I giornali hanno dato rilievo alla “benedizione” di Prodi a Elly Schlein come federatrice del centrosinistra. Ma la mia opinione è che non sia questa la notizia principale. Più importante, a mio avviso, è il tenore singolarmente politico del discorso di Prodi alla convention del Pd. Centrato su questioni decisive e controverse. Chi ha dimestichezza con lui conosce la sua abituale prudenza, il suo linguaggio sempre controllato, una certa ritrosia nella esposizione politica.

Da gran tempo egli non è più un attore politico in campo, si è ritagliato la parte di personalità che, grazie alla sua esperienza e alle sue relazioni, dispone di visione ed elargisce saggi consigli a chi oggi tiene la scena. Ecco perché ciò che semmai merita segnalare è il contenuto politico di cui ha intessuto il suo recente intervento in casa Pd. Naturalmente come nello stile di Prodi, affidato a cenni e a parole sempre misurate. Ne sottolineo alcuni.

L’orizzonte è naturalmente l’Europa. Prodi non si rassegna all’idea della sua minorità politica e, segnatamente, a che la Ue abdichi all’esercizio di una sua relativa autonomia e terzietà rispetto alle guerre in corso. In un passaggio, egli ha espresso le sue riserve rispetto a chi si limita a confidare nell’escalation militare. Chi se non l’Europa può e deve mettersi alla testa di una mediazione politica? O almeno provarci.
Su un secondo punto politicamente cruciale da Prodi è venuto un segnale, quello della retorica (e degli equivoci) che si condensano intorno all’abusato aggettivo “riformista”.

Significativamente egli ha sostenuto l’esigenza di coniugare radicalità e riformismo. Dove riformismo non sta per moderatismo spinto sino alla subalternità delle posizioni altrui o nella facile, implicita accusa di massimalismo indirizzata a chi semplicemente e giustamente marca l’esigenza di prospettare una vera alternativa culturale e politica. Semmai riformista sta per vocazione e cultura di governo. Ma, ripeto, alternativo alle destre, come si evince dalla sua battuta su Atreju quale espressione di «un altro mondo», di una opposta visione.

Interessante, al riguardo, un cenno retrospettivo – forse anche autocritico circa la “terza via” – al tempo nel quale si sottostimarono i costi della globalizzazione capitalistica e ove il riformismo delle sinistre europee si mostrò subalterno al “pensiero unico”. Non senza implicazioni sull’asse culturale del Pd e, a seguire, sulla sua progressiva deriva quale “partito della nazione” e persino “partito dell’establishment.” A monte, la formula di una malintesa vocazione maggioritaria spinta sino alla presunzione dell’autosufficienza (coltivata da Veltroni ed estremizzata da Renzi). Al riguardo invece Prodi è coerente con sé stesso come il leader “federatore” impegnato a operare sintesi di coalizione. Con autoironia, una volta, egli si autodefinì “scienziato” delle coalizioni.

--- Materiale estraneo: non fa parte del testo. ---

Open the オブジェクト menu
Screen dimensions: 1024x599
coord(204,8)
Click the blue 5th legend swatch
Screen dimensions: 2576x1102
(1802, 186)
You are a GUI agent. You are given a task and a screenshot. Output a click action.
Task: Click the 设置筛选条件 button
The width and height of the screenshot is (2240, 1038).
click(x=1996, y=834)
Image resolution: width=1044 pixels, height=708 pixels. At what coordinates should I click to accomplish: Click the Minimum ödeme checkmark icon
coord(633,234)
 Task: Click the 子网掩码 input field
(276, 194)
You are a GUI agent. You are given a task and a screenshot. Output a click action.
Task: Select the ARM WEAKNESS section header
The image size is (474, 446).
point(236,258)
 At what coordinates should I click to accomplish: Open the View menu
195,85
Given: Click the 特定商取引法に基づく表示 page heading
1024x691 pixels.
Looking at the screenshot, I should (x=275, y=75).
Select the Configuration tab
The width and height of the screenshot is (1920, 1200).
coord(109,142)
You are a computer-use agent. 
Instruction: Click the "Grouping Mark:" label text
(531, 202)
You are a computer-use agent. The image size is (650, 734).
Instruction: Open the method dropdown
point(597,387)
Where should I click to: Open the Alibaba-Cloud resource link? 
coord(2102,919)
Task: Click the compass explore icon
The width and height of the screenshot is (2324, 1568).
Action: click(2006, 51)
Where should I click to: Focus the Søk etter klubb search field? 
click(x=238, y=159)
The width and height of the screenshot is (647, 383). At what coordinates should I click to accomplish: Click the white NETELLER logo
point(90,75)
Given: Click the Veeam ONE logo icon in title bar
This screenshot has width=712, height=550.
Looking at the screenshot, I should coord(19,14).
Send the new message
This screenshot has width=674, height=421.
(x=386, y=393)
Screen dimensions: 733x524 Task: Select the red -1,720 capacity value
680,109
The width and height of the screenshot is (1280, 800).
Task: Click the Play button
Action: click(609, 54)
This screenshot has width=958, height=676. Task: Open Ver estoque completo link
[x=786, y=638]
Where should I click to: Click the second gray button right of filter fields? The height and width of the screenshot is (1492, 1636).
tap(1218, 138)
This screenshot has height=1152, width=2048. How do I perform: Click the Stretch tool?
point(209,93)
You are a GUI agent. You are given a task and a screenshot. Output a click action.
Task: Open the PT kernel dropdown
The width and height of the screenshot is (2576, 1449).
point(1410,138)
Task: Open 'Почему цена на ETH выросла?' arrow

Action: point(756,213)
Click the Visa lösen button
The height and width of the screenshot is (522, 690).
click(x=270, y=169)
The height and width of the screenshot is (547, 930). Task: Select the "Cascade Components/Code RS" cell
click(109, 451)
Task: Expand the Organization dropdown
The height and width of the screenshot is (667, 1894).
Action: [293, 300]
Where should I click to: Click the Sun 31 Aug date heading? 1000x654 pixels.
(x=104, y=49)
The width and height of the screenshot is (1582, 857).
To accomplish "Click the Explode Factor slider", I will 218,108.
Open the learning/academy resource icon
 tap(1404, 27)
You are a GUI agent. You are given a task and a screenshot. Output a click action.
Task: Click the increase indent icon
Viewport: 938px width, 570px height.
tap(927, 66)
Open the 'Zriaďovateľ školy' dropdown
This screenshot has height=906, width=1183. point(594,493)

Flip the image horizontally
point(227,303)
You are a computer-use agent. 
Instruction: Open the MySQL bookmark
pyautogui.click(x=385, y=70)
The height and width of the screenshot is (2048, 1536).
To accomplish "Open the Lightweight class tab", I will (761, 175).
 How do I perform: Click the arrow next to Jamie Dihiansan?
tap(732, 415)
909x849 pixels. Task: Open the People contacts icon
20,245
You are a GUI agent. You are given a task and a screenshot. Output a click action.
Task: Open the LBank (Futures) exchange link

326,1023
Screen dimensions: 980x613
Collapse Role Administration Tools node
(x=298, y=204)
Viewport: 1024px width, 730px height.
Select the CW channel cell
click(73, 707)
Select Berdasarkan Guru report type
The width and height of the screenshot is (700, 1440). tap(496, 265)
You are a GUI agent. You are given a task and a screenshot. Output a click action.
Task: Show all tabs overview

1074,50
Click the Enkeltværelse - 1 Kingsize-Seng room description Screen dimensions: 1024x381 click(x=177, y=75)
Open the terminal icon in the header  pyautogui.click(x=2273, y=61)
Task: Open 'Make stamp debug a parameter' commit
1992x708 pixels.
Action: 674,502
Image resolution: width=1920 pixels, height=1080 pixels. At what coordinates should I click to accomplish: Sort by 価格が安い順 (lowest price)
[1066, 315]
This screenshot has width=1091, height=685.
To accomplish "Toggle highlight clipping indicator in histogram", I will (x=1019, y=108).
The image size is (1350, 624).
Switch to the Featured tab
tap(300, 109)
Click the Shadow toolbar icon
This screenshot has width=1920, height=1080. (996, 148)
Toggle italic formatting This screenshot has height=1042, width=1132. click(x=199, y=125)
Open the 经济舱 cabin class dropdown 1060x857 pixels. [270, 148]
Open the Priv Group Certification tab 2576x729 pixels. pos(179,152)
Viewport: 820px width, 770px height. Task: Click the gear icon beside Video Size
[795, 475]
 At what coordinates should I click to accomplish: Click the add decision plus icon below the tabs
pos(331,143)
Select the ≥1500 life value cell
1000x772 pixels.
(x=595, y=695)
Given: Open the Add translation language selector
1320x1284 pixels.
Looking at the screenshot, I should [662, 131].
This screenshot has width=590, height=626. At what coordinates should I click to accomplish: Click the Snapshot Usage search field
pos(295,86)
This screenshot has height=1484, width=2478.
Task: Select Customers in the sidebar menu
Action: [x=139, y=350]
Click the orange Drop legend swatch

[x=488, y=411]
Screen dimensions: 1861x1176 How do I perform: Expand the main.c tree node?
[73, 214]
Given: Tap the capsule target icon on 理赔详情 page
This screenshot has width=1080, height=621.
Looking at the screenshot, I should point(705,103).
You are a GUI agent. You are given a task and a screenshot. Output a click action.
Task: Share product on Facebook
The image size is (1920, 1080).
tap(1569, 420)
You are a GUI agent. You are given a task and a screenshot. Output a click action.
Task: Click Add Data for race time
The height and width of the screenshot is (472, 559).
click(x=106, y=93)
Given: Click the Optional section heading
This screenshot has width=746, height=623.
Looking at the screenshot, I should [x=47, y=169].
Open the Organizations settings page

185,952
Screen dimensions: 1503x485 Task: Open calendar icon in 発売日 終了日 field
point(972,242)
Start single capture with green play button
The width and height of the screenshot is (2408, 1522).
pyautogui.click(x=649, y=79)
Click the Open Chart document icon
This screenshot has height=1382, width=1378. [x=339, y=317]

Infine, non deve sfuggire un suo caveat che evoca il problema endemico del Pd, il suo male strutturale, quello di un patologico correntismo, di un gruppo dirigente concentrato su sé stesso e sul proprio personale destino. Alludo alla sua raccomandazione di fare liste forti, aperte e attrattive per le prossime europee. Non candidature concepite come, cito, «premio di consolazione». Traduco: assecondando la pretesa di “sistemazione” da parte dei cacicchi in scadenza da altri incarichi. Amministratori, sindaci, presidenti di regione. Per inciso: in gran parte assenti all’intervento di Prodi.

Non una sfida minore, anzi, forse la più impervia. Ma anch’essa decisiva. Tra le ragioni dei sei milioni di voti persi negli anni dal Pd puntualmente segnalati da Prodi, non ultima è senz’altro quella di avere trasmesso all’esterno il senso di un gruppo dirigente obeso che – è un eufemismo – non brilla per generosità.